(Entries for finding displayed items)

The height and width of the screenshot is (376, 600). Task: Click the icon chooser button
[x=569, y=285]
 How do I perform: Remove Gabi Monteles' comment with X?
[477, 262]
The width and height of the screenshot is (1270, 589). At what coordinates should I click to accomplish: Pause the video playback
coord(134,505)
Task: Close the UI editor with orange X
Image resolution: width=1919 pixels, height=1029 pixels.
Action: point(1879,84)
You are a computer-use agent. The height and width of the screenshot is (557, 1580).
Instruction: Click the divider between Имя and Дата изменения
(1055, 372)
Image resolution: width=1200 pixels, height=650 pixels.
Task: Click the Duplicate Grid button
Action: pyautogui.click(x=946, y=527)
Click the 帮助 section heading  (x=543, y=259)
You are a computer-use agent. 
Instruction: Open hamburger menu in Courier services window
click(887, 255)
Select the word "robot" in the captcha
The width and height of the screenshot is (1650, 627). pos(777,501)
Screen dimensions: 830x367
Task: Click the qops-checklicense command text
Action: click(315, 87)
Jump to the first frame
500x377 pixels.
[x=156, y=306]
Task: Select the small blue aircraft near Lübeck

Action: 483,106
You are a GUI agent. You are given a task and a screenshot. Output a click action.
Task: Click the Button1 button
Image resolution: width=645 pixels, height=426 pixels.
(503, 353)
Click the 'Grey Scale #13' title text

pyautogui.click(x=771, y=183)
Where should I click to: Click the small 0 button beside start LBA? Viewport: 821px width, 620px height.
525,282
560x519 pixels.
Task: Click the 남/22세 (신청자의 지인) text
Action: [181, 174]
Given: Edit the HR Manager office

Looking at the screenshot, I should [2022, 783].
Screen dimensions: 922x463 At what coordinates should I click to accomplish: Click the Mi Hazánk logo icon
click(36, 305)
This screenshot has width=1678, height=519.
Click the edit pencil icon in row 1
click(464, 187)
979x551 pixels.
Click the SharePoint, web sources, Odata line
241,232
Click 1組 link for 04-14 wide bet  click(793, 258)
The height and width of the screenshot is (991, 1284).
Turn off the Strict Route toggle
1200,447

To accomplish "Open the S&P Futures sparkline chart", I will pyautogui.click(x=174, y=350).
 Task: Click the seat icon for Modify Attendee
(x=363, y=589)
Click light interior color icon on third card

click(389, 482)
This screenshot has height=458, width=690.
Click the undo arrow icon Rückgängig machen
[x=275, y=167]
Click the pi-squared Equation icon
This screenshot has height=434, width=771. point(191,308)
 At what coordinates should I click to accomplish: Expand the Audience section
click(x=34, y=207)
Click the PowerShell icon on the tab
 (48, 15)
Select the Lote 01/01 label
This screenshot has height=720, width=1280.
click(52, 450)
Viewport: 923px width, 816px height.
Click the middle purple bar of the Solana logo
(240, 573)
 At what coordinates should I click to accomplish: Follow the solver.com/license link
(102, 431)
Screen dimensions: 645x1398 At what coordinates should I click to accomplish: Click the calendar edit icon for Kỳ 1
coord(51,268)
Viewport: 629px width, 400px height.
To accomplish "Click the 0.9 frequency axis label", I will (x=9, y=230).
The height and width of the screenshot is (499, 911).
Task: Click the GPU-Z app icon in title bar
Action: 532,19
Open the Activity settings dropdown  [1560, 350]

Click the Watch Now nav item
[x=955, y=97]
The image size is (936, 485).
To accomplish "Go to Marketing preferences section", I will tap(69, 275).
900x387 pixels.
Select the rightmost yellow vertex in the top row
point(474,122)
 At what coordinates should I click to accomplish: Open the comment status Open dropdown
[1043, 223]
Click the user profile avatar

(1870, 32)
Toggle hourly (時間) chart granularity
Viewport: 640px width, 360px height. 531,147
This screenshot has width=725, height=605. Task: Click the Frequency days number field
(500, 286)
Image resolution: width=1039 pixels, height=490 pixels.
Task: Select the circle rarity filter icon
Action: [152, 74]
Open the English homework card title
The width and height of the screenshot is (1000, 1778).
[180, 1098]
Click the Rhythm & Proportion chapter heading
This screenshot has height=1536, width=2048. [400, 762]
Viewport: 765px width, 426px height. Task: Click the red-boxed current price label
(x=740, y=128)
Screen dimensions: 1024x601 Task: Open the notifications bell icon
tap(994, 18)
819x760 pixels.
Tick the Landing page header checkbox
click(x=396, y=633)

Directive
Return every one of the entries above, line for line, with no changes.

Response
The height and width of the screenshot is (376, 600). Task: Click the icon chooser button
[x=569, y=285]
 How do I perform: Remove Gabi Monteles' comment with X?
[477, 262]
The width and height of the screenshot is (1270, 589). At what coordinates should I click to accomplish: Pause the video playback
coord(134,505)
Task: Close the UI editor with orange X
Image resolution: width=1919 pixels, height=1029 pixels.
Action: point(1879,84)
You are a computer-use agent. The height and width of the screenshot is (557, 1580).
Instruction: Click the divider between Имя and Дата изменения
(1055, 372)
Image resolution: width=1200 pixels, height=650 pixels.
Task: Click the Duplicate Grid button
Action: pyautogui.click(x=946, y=527)
Click the 帮助 section heading  (x=543, y=259)
You are a computer-use agent. 
Instruction: Open hamburger menu in Courier services window
click(887, 255)
Select the word "robot" in the captcha
The width and height of the screenshot is (1650, 627). pos(777,501)
Screen dimensions: 830x367
Task: Click the qops-checklicense command text
Action: click(315, 87)
Jump to the first frame
500x377 pixels.
[x=156, y=306]
Task: Select the small blue aircraft near Lübeck

Action: 483,106
You are a GUI agent. You are given a task and a screenshot. Output a click action.
Task: Click the Button1 button
Image resolution: width=645 pixels, height=426 pixels.
(503, 353)
Click the 'Grey Scale #13' title text

pyautogui.click(x=771, y=183)
Where should I click to: Click the small 0 button beside start LBA? Viewport: 821px width, 620px height.
525,282
560x519 pixels.
Task: Click the 남/22세 (신청자의 지인) text
Action: [181, 174]
Given: Edit the HR Manager office

Looking at the screenshot, I should [2022, 783].
Screen dimensions: 922x463 At what coordinates should I click to accomplish: Click the Mi Hazánk logo icon
click(36, 305)
This screenshot has width=1678, height=519.
Click the edit pencil icon in row 1
click(464, 187)
979x551 pixels.
Click the SharePoint, web sources, Odata line
241,232
Click 1組 link for 04-14 wide bet  click(793, 258)
The height and width of the screenshot is (991, 1284).
Turn off the Strict Route toggle
1200,447

To accomplish "Open the S&P Futures sparkline chart", I will pyautogui.click(x=174, y=350).
 Task: Click the seat icon for Modify Attendee
(x=363, y=589)
Click light interior color icon on third card

click(389, 482)
This screenshot has height=458, width=690.
Click the undo arrow icon Rückgängig machen
[x=275, y=167]
Click the pi-squared Equation icon
This screenshot has height=434, width=771. point(191,308)
 At what coordinates should I click to accomplish: Expand the Audience section
click(x=34, y=207)
Click the PowerShell icon on the tab
 (48, 15)
Select the Lote 01/01 label
This screenshot has height=720, width=1280.
click(52, 450)
Viewport: 923px width, 816px height.
Click the middle purple bar of the Solana logo
(240, 573)
 At what coordinates should I click to accomplish: Follow the solver.com/license link
(102, 431)
Screen dimensions: 645x1398 At what coordinates should I click to accomplish: Click the calendar edit icon for Kỳ 1
coord(51,268)
Viewport: 629px width, 400px height.
To accomplish "Click the 0.9 frequency axis label", I will (x=9, y=230).
The height and width of the screenshot is (499, 911).
Task: Click the GPU-Z app icon in title bar
Action: 532,19
Open the Activity settings dropdown  [1560, 350]

Click the Watch Now nav item
[x=955, y=97]
The image size is (936, 485).
To accomplish "Go to Marketing preferences section", I will tap(69, 275).
900x387 pixels.
Select the rightmost yellow vertex in the top row
point(474,122)
 At what coordinates should I click to accomplish: Open the comment status Open dropdown
[1043, 223]
Click the user profile avatar

(1870, 32)
Toggle hourly (時間) chart granularity
Viewport: 640px width, 360px height. 531,147
This screenshot has width=725, height=605. Task: Click the Frequency days number field
(500, 286)
Image resolution: width=1039 pixels, height=490 pixels.
Task: Select the circle rarity filter icon
Action: [152, 74]
Open the English homework card title
The width and height of the screenshot is (1000, 1778).
[180, 1098]
Click the Rhythm & Proportion chapter heading
This screenshot has height=1536, width=2048. [400, 762]
Viewport: 765px width, 426px height. Task: Click the red-boxed current price label
(x=740, y=128)
Screen dimensions: 1024x601 Task: Open the notifications bell icon
tap(994, 18)
819x760 pixels.
Tick the Landing page header checkbox
click(x=396, y=633)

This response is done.